[What the exercise asks] Retype, without any change, the lines of the records below from the line containing "Close the terminal" to the line containing "tap(21, 17)", including both of those lines.
——————
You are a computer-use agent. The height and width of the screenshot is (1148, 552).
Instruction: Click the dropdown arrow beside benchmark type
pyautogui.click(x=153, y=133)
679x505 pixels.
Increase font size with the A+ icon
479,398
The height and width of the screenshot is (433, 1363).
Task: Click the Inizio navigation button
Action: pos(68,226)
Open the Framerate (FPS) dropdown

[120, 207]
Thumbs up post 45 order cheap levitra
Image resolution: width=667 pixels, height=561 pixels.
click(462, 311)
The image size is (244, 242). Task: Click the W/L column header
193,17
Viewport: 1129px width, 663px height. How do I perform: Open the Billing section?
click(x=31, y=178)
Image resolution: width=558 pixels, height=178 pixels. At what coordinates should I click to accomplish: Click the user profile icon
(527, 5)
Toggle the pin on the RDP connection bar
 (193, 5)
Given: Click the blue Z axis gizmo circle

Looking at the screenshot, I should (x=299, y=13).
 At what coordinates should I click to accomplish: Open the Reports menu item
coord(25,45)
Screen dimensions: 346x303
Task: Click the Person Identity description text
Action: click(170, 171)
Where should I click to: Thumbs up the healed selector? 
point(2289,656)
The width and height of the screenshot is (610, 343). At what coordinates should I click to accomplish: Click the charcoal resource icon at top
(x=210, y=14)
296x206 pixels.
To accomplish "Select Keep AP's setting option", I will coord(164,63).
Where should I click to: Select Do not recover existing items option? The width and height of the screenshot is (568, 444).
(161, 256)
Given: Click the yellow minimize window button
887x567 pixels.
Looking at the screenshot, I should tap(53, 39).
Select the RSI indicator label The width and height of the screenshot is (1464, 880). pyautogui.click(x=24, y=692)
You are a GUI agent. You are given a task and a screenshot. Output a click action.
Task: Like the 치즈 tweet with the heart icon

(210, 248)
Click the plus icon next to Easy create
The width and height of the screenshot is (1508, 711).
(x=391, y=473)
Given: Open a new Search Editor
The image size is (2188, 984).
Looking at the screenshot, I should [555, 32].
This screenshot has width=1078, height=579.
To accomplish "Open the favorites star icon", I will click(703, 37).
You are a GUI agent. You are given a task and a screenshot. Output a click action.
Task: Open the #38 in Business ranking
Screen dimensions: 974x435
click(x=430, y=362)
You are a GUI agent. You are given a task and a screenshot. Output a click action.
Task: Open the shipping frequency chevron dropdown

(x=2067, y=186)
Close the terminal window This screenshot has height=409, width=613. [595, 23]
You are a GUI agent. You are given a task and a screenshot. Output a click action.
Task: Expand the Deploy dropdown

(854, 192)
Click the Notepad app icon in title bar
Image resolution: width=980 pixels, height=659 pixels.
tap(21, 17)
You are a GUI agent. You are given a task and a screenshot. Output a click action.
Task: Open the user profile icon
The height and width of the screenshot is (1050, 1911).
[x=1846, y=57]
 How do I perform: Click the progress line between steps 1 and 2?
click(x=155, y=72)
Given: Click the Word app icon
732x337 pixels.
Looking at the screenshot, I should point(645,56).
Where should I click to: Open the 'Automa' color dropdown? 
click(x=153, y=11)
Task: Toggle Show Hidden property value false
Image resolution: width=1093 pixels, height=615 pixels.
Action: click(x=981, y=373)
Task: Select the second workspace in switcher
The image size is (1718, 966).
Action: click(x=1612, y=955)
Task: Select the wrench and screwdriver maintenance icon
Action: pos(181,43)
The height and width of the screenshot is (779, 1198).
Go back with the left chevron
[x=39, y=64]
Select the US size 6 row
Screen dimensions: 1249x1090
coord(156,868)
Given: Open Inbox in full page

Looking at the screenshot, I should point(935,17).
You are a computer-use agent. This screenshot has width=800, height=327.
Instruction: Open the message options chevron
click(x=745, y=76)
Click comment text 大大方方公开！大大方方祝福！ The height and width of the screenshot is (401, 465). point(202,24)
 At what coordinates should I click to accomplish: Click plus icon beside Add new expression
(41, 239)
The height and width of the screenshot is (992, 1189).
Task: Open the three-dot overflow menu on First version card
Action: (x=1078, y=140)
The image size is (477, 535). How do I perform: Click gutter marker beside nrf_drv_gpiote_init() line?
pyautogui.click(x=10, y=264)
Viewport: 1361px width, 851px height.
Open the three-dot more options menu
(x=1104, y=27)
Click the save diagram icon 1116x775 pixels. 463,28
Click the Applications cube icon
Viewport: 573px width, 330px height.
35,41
——————
[Solved exercise]
Close the terminal window This screenshot has height=409, width=613. [595, 23]
You are a GUI agent. You are given a task and a screenshot. Output a click action.
Task: Expand the Deploy dropdown

(854, 192)
Click the Notepad app icon in title bar
Image resolution: width=980 pixels, height=659 pixels.
tap(21, 17)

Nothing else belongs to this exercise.